The term “hypertonic” is used to describe a solution that consists of a bigger amount of solutes than the amount of solutes inside the cell. This results in plasymolysis of the cell; plasymolysis is when the cell shrinks due to loss of water through the process of osmosis. The term “isotonic” is used to describe a solution that consists of the equivalent amount of solutes as inside the cell. Onion cells, a type of plant cell, were used to conduct this experiment. When the cells were magnified and looked at carefully, hypertonic and isotonic solutions made a very big change on the cells.

The hypertonic solution [salt water] was used as the independent variable, whereas the isotonic solution [fresh water] was used as a control variable. The area of the cells was used as a dependent variable to compare the effects of the hypertonic and isotonic solution on the cell’s size.

I hypothesized that if salt water is applied to the onion cell, then the onion cell will shrink because the solution will be more concentrated than the cell. The salt water and the cell are not concentrated equivalently. Water will move out of the cell to balance the amount of solutes in the cell and solution.

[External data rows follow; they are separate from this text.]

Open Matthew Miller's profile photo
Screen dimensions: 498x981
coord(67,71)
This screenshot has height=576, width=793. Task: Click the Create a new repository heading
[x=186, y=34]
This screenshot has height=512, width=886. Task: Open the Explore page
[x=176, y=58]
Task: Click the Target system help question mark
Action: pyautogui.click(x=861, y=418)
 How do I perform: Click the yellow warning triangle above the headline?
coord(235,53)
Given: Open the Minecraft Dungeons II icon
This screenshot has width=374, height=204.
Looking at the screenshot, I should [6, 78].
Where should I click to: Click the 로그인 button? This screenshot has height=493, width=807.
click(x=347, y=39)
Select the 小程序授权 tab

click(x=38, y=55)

A slide and slide cover was used to securely place the onion skin and solutions under the microscope. The microscope was used to view the onion skin under 400x magnification. The onion skin was used to compare the areas of the cells after the solutions were applied. The control variable, fresh water, and the independent variable, salt water, were used to apply over the onion cell. The constant variables of the lab were the microscope, magnification, field diameter of cell, and onion skin.

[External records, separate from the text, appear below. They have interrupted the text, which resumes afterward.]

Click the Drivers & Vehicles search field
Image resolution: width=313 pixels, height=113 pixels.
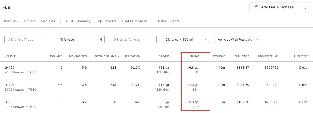[133, 39]
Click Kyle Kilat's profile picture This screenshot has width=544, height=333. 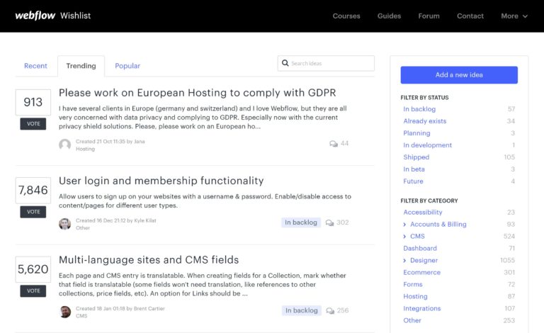pos(65,224)
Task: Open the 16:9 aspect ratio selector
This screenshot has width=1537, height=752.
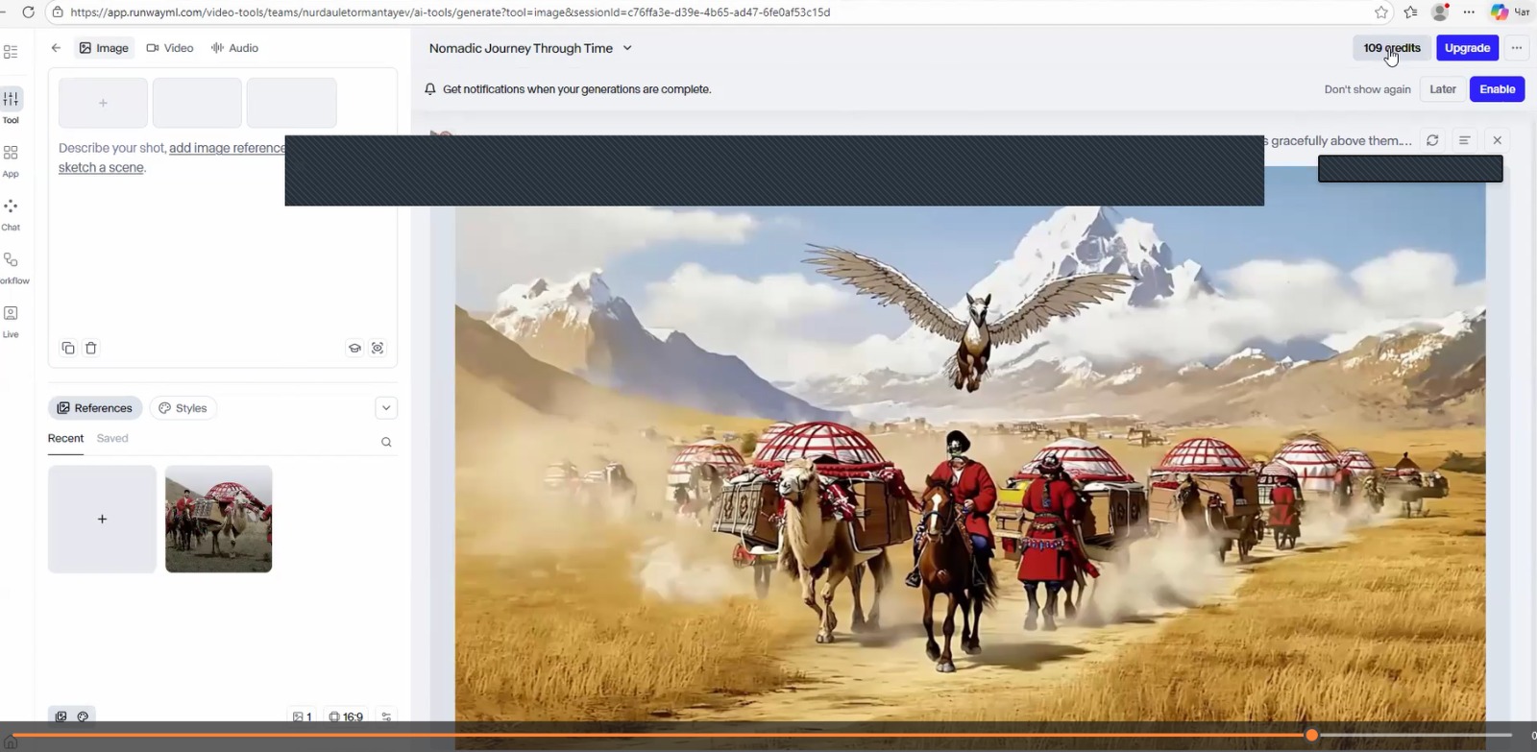Action: pos(346,716)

First, the onion skin was placed on the slide. Then, one drop of either fresh or salt water was applied on top of the onion skin. The slide cover was placed over the onion skin, and helped secure it in place.

Observation: It was harder to focus and view the onion cell with isotonic solution under the microscope. The amount of light from the microscope affected the detail of the onion skin when it was viewed. When the cells were magnified 400x, the microscope was blurry and took time to adjust.

The hypothesis was supported by the data as seen in figure 2. After conducting the experiment, the data was compared. The data showed that the salt water and fresh water had a major effect on the area of the onion cell. Like I has predicted, the salt water caused the cell to shrivel, whereas the cell in the fresh water seemed to be larger.

After comparing the data, the data in figure 2 revealed that area of the cell was impacted by both solutions. The salt water and fresh water had a difference of 30,000 µm. The area of the onion cell after the salt water was applied was 20,000 µm2. The area after the fresh water was applied was 50,000 µm2.

The area was minor with the hypertonic solution. This happened because the salt water was much more concentrated than the cell. So, the cell balanced the concentration and allowed water from the cell to exit. The salt water had less water, and more salt. The cell had more water, and less salt. The turgor pressure increased as the percentage of water inside the cell was higher than the percentage of water in the solution. The water from the cell went to the outside of the cell to maintain a balance between the cell’s concentration and the solution’s concentration.

On the other hand, the fresh water had as much water as the cell did. The same amount of water that left the cell entered the cell. This occurred because concentration of the isotonic water and the cell was already balanced. There was no need for the cell to lose, or gain water. Therefore, water moved in and out of the cell at the same rate, not impacting the cell, and causing no turgor pressure.

The lab could have been improved in various ways. First, accurate data would’ve improved the lab results. Comparing the volume of the cells after the solutions were applied would’ve helped in getting better data, rather than using the area. Second, a hypotonic solution should have been tested as well. Lastly, the lab should have been repeated at least 3 times using the same procedure to guarantee better data. The average of 3 trials would’ve ensured better results.